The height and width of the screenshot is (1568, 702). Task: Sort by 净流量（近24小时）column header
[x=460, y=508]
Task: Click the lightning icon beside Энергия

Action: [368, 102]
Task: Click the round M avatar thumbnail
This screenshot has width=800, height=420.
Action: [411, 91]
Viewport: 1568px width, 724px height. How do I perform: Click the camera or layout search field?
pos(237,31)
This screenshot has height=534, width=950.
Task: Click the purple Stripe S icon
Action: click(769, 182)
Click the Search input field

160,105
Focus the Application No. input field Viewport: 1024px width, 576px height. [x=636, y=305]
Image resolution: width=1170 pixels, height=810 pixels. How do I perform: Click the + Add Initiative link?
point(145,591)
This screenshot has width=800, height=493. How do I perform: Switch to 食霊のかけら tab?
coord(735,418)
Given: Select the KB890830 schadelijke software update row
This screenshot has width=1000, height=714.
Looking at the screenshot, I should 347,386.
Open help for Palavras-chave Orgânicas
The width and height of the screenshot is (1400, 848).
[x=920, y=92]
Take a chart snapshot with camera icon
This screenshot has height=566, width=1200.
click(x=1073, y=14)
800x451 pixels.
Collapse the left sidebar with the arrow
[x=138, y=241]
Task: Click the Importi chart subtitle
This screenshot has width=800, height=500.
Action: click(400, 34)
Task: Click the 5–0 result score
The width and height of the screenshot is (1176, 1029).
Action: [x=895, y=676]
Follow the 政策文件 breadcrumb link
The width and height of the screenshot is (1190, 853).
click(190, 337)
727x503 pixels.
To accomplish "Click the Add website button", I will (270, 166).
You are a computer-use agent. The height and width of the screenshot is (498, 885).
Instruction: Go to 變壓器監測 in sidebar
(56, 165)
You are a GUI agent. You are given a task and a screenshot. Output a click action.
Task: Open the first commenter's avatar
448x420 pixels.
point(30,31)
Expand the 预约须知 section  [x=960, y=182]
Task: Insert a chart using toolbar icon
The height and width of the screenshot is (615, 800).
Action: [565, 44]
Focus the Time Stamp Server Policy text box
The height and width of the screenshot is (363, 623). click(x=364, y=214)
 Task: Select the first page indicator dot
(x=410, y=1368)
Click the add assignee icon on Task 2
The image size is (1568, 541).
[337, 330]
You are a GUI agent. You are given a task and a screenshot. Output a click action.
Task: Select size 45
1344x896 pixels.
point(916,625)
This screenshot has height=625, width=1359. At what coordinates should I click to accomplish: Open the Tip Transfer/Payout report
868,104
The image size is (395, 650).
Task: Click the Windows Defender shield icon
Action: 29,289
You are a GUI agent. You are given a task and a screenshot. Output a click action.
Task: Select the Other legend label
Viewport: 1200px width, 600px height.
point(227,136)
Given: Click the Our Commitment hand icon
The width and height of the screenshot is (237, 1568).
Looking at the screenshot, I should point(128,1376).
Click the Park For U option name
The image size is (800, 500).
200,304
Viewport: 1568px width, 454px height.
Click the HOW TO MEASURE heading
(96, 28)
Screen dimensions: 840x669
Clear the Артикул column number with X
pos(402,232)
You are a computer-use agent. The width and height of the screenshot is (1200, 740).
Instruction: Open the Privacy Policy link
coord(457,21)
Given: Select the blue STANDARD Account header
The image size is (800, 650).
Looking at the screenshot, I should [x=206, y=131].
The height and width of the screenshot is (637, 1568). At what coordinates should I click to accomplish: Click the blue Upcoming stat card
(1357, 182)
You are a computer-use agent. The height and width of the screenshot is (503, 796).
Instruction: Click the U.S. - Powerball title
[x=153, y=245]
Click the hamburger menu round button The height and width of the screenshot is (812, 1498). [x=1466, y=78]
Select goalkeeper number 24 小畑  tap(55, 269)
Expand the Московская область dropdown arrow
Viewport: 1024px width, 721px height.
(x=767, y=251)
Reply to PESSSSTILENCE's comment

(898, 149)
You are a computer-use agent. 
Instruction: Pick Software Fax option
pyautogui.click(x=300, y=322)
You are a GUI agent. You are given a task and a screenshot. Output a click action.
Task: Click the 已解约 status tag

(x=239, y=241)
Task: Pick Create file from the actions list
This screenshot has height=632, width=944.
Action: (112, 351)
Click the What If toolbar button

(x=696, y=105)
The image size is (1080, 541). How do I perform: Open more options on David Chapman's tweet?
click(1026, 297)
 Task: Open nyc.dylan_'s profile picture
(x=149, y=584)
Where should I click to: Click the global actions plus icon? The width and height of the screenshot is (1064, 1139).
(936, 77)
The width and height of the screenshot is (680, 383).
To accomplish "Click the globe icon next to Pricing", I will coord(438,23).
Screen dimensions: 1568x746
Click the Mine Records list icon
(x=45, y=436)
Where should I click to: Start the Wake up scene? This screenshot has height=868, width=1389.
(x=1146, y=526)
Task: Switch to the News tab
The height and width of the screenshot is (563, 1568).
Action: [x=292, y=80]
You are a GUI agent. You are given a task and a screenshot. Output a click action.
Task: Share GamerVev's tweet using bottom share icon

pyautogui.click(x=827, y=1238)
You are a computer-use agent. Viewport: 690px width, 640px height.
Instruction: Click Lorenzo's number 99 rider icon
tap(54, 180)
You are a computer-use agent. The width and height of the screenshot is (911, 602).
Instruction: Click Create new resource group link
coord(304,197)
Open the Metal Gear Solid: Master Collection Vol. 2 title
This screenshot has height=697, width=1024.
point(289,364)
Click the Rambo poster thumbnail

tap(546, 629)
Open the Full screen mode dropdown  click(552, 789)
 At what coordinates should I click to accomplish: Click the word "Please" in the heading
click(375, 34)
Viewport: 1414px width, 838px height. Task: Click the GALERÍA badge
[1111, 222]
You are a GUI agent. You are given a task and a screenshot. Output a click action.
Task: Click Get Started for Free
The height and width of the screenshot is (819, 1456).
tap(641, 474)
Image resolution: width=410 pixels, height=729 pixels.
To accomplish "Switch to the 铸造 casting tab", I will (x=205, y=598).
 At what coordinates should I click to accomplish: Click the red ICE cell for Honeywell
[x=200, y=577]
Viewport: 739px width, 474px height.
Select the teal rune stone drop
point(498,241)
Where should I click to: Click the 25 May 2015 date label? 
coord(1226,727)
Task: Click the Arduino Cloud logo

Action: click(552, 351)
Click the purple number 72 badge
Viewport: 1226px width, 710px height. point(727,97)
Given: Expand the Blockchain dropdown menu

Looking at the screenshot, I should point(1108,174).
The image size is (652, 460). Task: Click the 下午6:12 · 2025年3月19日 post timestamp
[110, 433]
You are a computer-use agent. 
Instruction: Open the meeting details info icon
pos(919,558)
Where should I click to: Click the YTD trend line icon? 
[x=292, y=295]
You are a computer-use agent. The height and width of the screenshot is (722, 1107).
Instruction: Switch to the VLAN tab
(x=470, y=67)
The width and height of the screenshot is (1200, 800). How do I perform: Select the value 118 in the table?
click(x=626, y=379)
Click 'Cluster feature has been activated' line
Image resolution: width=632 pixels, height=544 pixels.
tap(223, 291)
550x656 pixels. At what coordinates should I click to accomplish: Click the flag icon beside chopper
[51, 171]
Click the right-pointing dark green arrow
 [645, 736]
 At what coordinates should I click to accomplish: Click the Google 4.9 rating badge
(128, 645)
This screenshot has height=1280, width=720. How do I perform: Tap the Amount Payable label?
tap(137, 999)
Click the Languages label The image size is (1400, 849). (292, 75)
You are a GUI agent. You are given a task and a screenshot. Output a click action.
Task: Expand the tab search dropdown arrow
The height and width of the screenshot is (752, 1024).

----------

Work required: Copy every entry above word for word.

Answer area:
The height and width of the screenshot is (1568, 702). Task: Sort by 净流量（近24小时）column header
[x=460, y=508]
Task: Click the lightning icon beside Энергия

Action: [368, 102]
Task: Click the round M avatar thumbnail
This screenshot has width=800, height=420.
Action: [411, 91]
Viewport: 1568px width, 724px height. How do I perform: Click the camera or layout search field?
pos(237,31)
This screenshot has height=534, width=950.
Task: Click the purple Stripe S icon
Action: click(769, 182)
Click the Search input field

160,105
Focus the Application No. input field Viewport: 1024px width, 576px height. [x=636, y=305]
Image resolution: width=1170 pixels, height=810 pixels. How do I perform: Click the + Add Initiative link?
point(145,591)
This screenshot has width=800, height=493. How do I perform: Switch to 食霊のかけら tab?
coord(735,418)
Given: Select the KB890830 schadelijke software update row
This screenshot has width=1000, height=714.
Looking at the screenshot, I should 347,386.
Open help for Palavras-chave Orgânicas
The width and height of the screenshot is (1400, 848).
[x=920, y=92]
Take a chart snapshot with camera icon
This screenshot has height=566, width=1200.
click(x=1073, y=14)
800x451 pixels.
Collapse the left sidebar with the arrow
[x=138, y=241]
Task: Click the Importi chart subtitle
This screenshot has width=800, height=500.
Action: click(400, 34)
Task: Click the 5–0 result score
The width and height of the screenshot is (1176, 1029).
Action: [x=895, y=676]
Follow the 政策文件 breadcrumb link
The width and height of the screenshot is (1190, 853).
click(190, 337)
727x503 pixels.
To accomplish "Click the Add website button", I will (270, 166).
You are a computer-use agent. The height and width of the screenshot is (498, 885).
Instruction: Go to 變壓器監測 in sidebar
(56, 165)
You are a GUI agent. You are given a task and a screenshot. Output a click action.
Task: Open the first commenter's avatar
448x420 pixels.
point(30,31)
Expand the 预约须知 section  [x=960, y=182]
Task: Insert a chart using toolbar icon
The height and width of the screenshot is (615, 800).
Action: [565, 44]
Focus the Time Stamp Server Policy text box
The height and width of the screenshot is (363, 623). click(x=364, y=214)
 Task: Select the first page indicator dot
(x=410, y=1368)
Click the add assignee icon on Task 2
The image size is (1568, 541).
[337, 330]
You are a GUI agent. You are given a task and a screenshot. Output a click action.
Task: Select size 45
1344x896 pixels.
point(916,625)
This screenshot has height=625, width=1359. At what coordinates should I click to accomplish: Open the Tip Transfer/Payout report
868,104
The image size is (395, 650).
Task: Click the Windows Defender shield icon
Action: 29,289
You are a GUI agent. You are given a task and a screenshot. Output a click action.
Task: Select the Other legend label
Viewport: 1200px width, 600px height.
point(227,136)
Given: Click the Our Commitment hand icon
The width and height of the screenshot is (237, 1568).
Looking at the screenshot, I should point(128,1376).
Click the Park For U option name
The image size is (800, 500).
200,304
Viewport: 1568px width, 454px height.
Click the HOW TO MEASURE heading
(96, 28)
Screen dimensions: 840x669
Clear the Артикул column number with X
pos(402,232)
You are a computer-use agent. The width and height of the screenshot is (1200, 740).
Instruction: Open the Privacy Policy link
coord(457,21)
Given: Select the blue STANDARD Account header
The image size is (800, 650).
Looking at the screenshot, I should [x=206, y=131].
The height and width of the screenshot is (637, 1568). At what coordinates should I click to accomplish: Click the blue Upcoming stat card
(1357, 182)
You are a computer-use agent. The height and width of the screenshot is (503, 796).
Instruction: Click the U.S. - Powerball title
[x=153, y=245]
Click the hamburger menu round button The height and width of the screenshot is (812, 1498). [x=1466, y=78]
Select goalkeeper number 24 小畑  tap(55, 269)
Expand the Московская область dropdown arrow
Viewport: 1024px width, 721px height.
(x=767, y=251)
Reply to PESSSSTILENCE's comment

(898, 149)
You are a computer-use agent. 
Instruction: Pick Software Fax option
pyautogui.click(x=300, y=322)
You are a GUI agent. You are given a task and a screenshot. Output a click action.
Task: Click the 已解约 status tag

(x=239, y=241)
Task: Pick Create file from the actions list
This screenshot has height=632, width=944.
Action: (112, 351)
Click the What If toolbar button

(x=696, y=105)
The image size is (1080, 541). How do I perform: Open more options on David Chapman's tweet?
click(1026, 297)
 Task: Open nyc.dylan_'s profile picture
(x=149, y=584)
Where should I click to: Click the global actions plus icon? The width and height of the screenshot is (1064, 1139).
(936, 77)
The width and height of the screenshot is (680, 383).
To accomplish "Click the globe icon next to Pricing", I will coord(438,23).
Screen dimensions: 1568x746
Click the Mine Records list icon
(x=45, y=436)
Where should I click to: Start the Wake up scene? This screenshot has height=868, width=1389.
(x=1146, y=526)
Task: Switch to the News tab
The height and width of the screenshot is (563, 1568).
Action: [x=292, y=80]
You are a GUI agent. You are given a task and a screenshot. Output a click action.
Task: Share GamerVev's tweet using bottom share icon

pyautogui.click(x=827, y=1238)
You are a computer-use agent. Viewport: 690px width, 640px height.
Instruction: Click Lorenzo's number 99 rider icon
tap(54, 180)
You are a computer-use agent. The width and height of the screenshot is (911, 602).
Instruction: Click Create new resource group link
coord(304,197)
Open the Metal Gear Solid: Master Collection Vol. 2 title
This screenshot has height=697, width=1024.
point(289,364)
Click the Rambo poster thumbnail

tap(546, 629)
Open the Full screen mode dropdown  click(552, 789)
 At what coordinates should I click to accomplish: Click the word "Please" in the heading
click(375, 34)
Viewport: 1414px width, 838px height. Task: Click the GALERÍA badge
[1111, 222]
You are a GUI agent. You are given a task and a screenshot. Output a click action.
Task: Click Get Started for Free
The height and width of the screenshot is (819, 1456).
tap(641, 474)
Image resolution: width=410 pixels, height=729 pixels.
To accomplish "Switch to the 铸造 casting tab", I will (x=205, y=598).
 At what coordinates should I click to accomplish: Click the red ICE cell for Honeywell
[x=200, y=577]
Viewport: 739px width, 474px height.
Select the teal rune stone drop
point(498,241)
Where should I click to: Click the 25 May 2015 date label? 
coord(1226,727)
Task: Click the Arduino Cloud logo

Action: click(552, 351)
Click the purple number 72 badge
Viewport: 1226px width, 710px height. point(727,97)
Given: Expand the Blockchain dropdown menu

Looking at the screenshot, I should point(1108,174).
The image size is (652, 460). Task: Click the 下午6:12 · 2025年3月19日 post timestamp
[110, 433]
You are a computer-use agent. 
Instruction: Open the meeting details info icon
pos(919,558)
Where should I click to: Click the YTD trend line icon? 
[x=292, y=295]
You are a computer-use agent. The height and width of the screenshot is (722, 1107).
Instruction: Switch to the VLAN tab
(x=470, y=67)
The width and height of the screenshot is (1200, 800). How do I perform: Select the value 118 in the table?
click(x=626, y=379)
Click 'Cluster feature has been activated' line
Image resolution: width=632 pixels, height=544 pixels.
tap(223, 291)
550x656 pixels. At what coordinates should I click to accomplish: Click the flag icon beside chopper
[51, 171]
Click the right-pointing dark green arrow
 [645, 736]
 At what coordinates should I click to accomplish: Click the Google 4.9 rating badge
(128, 645)
This screenshot has height=1280, width=720. How do I perform: Tap the Amount Payable label?
tap(137, 999)
Click the Languages label The image size is (1400, 849). (292, 75)
You are a GUI agent. You are given a task and a screenshot. Output a click action.
Task: Expand the tab search dropdown arrow
The height and width of the screenshot is (752, 1024).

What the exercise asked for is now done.